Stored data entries
━━━━━━━━━━━━━━━━━━━━

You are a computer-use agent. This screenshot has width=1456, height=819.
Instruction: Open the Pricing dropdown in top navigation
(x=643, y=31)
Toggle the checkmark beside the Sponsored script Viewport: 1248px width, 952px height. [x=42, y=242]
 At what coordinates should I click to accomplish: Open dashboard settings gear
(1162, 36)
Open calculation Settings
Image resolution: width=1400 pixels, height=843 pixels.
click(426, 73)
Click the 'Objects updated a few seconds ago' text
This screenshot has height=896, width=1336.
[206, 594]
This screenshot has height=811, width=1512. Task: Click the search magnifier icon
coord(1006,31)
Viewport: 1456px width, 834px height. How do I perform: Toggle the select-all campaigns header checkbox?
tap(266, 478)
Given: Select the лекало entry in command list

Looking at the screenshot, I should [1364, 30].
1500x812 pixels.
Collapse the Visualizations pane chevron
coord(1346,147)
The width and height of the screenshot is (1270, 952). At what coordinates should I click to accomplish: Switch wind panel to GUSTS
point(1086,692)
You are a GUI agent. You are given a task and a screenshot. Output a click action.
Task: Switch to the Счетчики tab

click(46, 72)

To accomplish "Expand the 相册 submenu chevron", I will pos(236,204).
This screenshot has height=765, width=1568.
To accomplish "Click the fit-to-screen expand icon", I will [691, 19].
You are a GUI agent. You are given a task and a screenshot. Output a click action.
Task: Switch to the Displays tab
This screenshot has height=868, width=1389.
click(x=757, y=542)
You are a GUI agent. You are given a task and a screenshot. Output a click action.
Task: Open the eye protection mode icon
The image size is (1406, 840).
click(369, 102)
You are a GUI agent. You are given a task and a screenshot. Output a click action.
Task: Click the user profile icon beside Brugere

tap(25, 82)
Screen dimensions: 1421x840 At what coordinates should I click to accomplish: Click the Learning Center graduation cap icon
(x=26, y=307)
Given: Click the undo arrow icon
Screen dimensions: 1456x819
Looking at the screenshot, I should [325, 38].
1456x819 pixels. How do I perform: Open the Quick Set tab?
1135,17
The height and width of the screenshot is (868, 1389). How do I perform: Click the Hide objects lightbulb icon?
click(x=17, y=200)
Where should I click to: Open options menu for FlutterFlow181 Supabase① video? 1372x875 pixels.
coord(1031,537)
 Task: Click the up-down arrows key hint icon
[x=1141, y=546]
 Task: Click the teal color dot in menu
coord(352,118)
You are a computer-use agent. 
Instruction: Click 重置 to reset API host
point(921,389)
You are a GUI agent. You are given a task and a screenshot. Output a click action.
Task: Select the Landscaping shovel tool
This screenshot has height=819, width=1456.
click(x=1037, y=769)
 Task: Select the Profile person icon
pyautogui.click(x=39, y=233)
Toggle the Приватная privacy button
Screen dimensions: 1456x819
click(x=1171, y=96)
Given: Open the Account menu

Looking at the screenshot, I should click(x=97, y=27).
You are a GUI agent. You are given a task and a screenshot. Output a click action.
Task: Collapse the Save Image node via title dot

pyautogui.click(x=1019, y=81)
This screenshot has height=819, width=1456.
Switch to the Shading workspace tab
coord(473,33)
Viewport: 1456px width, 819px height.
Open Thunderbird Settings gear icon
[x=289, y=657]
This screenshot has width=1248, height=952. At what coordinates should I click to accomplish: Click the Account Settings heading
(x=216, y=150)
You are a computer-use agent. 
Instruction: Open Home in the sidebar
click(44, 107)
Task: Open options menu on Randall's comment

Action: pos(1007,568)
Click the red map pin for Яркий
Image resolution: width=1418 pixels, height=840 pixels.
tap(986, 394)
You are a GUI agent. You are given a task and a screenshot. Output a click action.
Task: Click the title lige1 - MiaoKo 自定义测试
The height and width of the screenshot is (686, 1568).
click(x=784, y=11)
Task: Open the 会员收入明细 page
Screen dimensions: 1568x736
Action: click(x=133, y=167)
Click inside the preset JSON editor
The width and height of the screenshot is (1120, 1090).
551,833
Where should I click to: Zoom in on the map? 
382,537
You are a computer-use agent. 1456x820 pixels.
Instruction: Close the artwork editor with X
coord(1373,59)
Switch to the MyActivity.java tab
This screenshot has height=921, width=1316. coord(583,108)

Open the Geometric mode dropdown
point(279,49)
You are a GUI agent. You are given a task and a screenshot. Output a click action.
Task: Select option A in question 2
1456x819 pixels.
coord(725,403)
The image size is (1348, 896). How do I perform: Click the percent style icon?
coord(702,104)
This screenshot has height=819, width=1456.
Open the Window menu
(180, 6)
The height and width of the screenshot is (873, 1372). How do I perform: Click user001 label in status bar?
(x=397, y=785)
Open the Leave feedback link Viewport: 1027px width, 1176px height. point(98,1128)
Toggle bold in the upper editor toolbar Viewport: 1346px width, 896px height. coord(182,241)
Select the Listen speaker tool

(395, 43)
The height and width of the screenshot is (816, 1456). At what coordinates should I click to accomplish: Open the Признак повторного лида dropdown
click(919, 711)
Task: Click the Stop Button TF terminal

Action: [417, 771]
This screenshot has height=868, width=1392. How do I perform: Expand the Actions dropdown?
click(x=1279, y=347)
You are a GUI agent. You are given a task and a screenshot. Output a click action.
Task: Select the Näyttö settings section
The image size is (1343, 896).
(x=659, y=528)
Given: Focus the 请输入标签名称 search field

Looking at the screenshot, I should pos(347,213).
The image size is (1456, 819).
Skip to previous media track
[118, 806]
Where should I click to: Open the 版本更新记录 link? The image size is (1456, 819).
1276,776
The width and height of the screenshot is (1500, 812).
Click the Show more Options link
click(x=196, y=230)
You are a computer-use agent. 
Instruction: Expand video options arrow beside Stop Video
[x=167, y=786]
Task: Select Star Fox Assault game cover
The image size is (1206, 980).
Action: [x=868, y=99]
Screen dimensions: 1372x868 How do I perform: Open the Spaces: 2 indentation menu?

━━━━━━━━━━━━━━━━━━━━

» **Your task**
Some lines above hold the word "will". Copy all of them.

» **Exercise solution**
To accomplish "Expand the 相册 submenu chevron", I will pos(236,204).
To accomplish "Click the fit-to-screen expand icon", I will [691, 19].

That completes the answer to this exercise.